In the past decades, the prevalence of neurodegenerative diseases (NDDs)
has risen dramatically with the increasing age of human population. Neurodegeneration
is a long-term and complex process resulting in the degeneration of neurons. So far, no
causative therapy exists, urging the development of methods for the early diagnostics
and efficient therapy. In this respect, nanoparticles (NPs) are considered a promising
tool due to their efficient blood-brain barrier penetrance and specific interactions with
the cellular components. They can localize to mitochondria, nucleus, and
autophagosomes and also interact with the cytoskeletal structures as tubulin and Tau
protein. Therefore, as mitochondria represent important target for NPs, the therapeutic
potential of NPs together with their toxicity to mitochondria has become an emerging
topic. In this review, we describe the current knowledge in targeting NPs into
mitochondria in relation to Alzheimer’s and Parkinson’s disease.
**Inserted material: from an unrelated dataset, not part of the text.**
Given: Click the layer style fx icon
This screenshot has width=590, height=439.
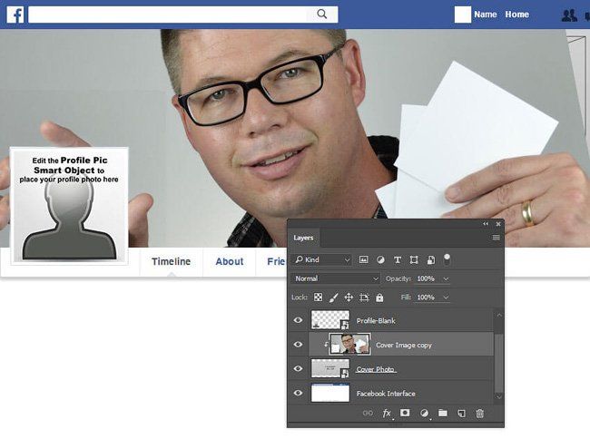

Furthermore, we
propose a novel idea how to compensate the compromised mitochondrial functioning
without the delivery of NPs into the mitochondrial matrix, specifically by the
development of NPs targeting either cytoskeleton or the proteins of mitochondrial
motility and fusion-fission machinery. As the latter face cytoplasm, this approach does
not require targeting NPs into the mitochondrial matrix. At the same time, it could be a
significant step to improve the therapy of NDDs, since the movement, fusion, and
fission are necessary for mitochondria to exchange their membrane material,
mitochondrial DNA, and to remove the damaged mitochondria.
Keywords: Alzheimer’s disease, Cytoskeleton, Mitochondria, Mitochondrial
dynamics, Mitochondrial fusion and fission, Nanoparticles, Neurodegeneration,
Parkinson’s disease, Tau protein, β-amyloid.